The idea of restoration was actually put in place in 2001, when a group of citizens formed the committee, Historic Wellington, with the idea of restoring the Ritz and possibly other buildings, she says. Money came in from local groups, individuals and ex-students from all over the country who wanted this project done.

McAlister says it was not until 2004, when a local group, backed by a Wellington philanthropist, agreed to finance the cost that actual work on the building began. Although the restoration price was steep—$2.5 million—she says that the effort was worth it. Since its reopening in 2007, the Ritz has hosted live music, plays and first-run movies in the auditorium, which features historically inspired mission-style architecture while boasting a modern digital projection and sound system.

The auditorium, painted tan and accented with burgundy seats, has a reconstructed proscenium reminiscent of old theaters. The lobby is small, but the committee bought an adjacent building that serves as a meeting area. The space is smartly furnished and decorated with local photos and old movie posters.

“While we don’t have any concrete proof of it improving the economic state of our community, we feel it has,” says McAlister.

Like many small towns in Texas, Wellington’s downtown has seen better economic days and now is a mixture of occupied and empty storefronts wtih architecture that dates back to the early 20th century.

“Many young people have moved here, and they enjoy the Ritz for themselves and their children,” McAlister says. “So many out-of-town people coming here for shows and concerts helps our community.”

Economic development is a theme that underpins the need for restoring these small-town, historic theaters. Bringing the theaters back to life provides a much-needed boost to old central business districts, as the Panhandle town of Canadian discovered through the restoration of its theater.

“The theater continues to be a huge asset to our community,” says Tamera Julian, director of the Canadian Economic Development Corp.
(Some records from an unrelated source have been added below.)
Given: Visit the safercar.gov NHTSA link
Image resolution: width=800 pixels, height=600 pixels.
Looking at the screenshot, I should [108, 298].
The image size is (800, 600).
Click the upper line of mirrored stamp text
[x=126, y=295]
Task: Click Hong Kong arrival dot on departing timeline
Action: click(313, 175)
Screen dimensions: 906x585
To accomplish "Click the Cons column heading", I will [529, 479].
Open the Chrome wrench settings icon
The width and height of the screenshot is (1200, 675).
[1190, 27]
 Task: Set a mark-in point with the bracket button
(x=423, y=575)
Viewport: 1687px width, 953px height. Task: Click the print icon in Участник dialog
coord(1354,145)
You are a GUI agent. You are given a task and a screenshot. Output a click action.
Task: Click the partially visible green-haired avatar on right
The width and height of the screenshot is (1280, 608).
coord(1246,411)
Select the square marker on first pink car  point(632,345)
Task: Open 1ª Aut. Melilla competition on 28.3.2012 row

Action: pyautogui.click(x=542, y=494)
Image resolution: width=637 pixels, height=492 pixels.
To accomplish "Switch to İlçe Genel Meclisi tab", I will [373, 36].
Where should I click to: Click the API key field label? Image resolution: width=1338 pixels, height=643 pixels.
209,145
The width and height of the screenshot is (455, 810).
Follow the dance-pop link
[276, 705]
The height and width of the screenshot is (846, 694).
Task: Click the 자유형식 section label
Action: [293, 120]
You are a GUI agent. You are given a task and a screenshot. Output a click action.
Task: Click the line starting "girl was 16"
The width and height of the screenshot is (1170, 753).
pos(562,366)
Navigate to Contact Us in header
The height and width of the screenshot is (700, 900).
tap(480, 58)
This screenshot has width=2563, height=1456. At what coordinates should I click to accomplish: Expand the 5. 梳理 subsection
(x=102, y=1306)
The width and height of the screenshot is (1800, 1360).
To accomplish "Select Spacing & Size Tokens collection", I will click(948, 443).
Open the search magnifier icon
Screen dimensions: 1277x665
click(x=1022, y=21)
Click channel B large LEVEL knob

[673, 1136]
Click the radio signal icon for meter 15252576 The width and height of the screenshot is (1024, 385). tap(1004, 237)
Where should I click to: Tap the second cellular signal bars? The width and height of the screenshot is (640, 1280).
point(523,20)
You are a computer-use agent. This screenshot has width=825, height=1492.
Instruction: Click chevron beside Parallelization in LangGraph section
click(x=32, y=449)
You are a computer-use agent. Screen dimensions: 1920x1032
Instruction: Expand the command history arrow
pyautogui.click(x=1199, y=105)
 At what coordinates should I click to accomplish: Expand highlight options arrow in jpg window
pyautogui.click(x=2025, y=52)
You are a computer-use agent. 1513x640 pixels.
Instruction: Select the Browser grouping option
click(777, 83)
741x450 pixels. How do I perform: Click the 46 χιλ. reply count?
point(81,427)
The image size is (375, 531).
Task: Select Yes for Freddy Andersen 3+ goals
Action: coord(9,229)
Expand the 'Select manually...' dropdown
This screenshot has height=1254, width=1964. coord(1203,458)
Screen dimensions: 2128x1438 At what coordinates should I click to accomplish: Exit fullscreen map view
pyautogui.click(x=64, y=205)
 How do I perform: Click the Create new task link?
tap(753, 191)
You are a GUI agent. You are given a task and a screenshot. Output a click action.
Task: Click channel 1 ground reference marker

Julian describes downtown as being bleak 10 years ago, with every other building boarded up or dilapidated. The Palace Theater restoration, however, inspired the townspeople.

“At the time of its restoration, it provided a sense of hope to the community. The fact that someone was willing to reinvest in our community was an inspiration to many,” says Julian, referring to Salem Abraham, a Canadian native and successful futures trader who infused cash and business leadership into the theater and took it from oblivion to a state-of-the-art venue. The restoration, according to Julian, was just the spark that downtown Canadian needed.

“The theater restoration was the catalyst to many significant improvements to our downtown Main Street,” Julian says, describing the long central business district that straddles a single street, as opposed to the town square found in many towns. Along the street, small mercantile establishments, restaurants and business offices pepper the once-beleaguered downtown. The Palace Theater, with its modest, functional facade, sits on the block midway between the courthouse and U.S. Highway 83.

“Over the past 15 to 20 years now, almost every building on Main Street in Canadian has seen renovations, and all but one building, which is currently being renovated, is occupied,” says Julian.

In Childress, Judy Johnson hopes the same synergy returns to downtown once the theater restoration is complete. Now in her 60s and a lifelong resident of the Southeast Texas Panhandle town, she relates fond memories of the theater and how busy downtown used to be on weekends. She sees the theater as a spark to rekindle the magic she and others enjoyed in the past.

“Not too long ago, the completion of the restoration of the Palace was a very blurred vision in the distant future,” she says. However, that project has become more focused with numerous community backers. “I think completion of the Palace will make a ‘can-do’ statement about this wonderful town.”

Russell A. Graves is an outdoor writer and photographer in Childress.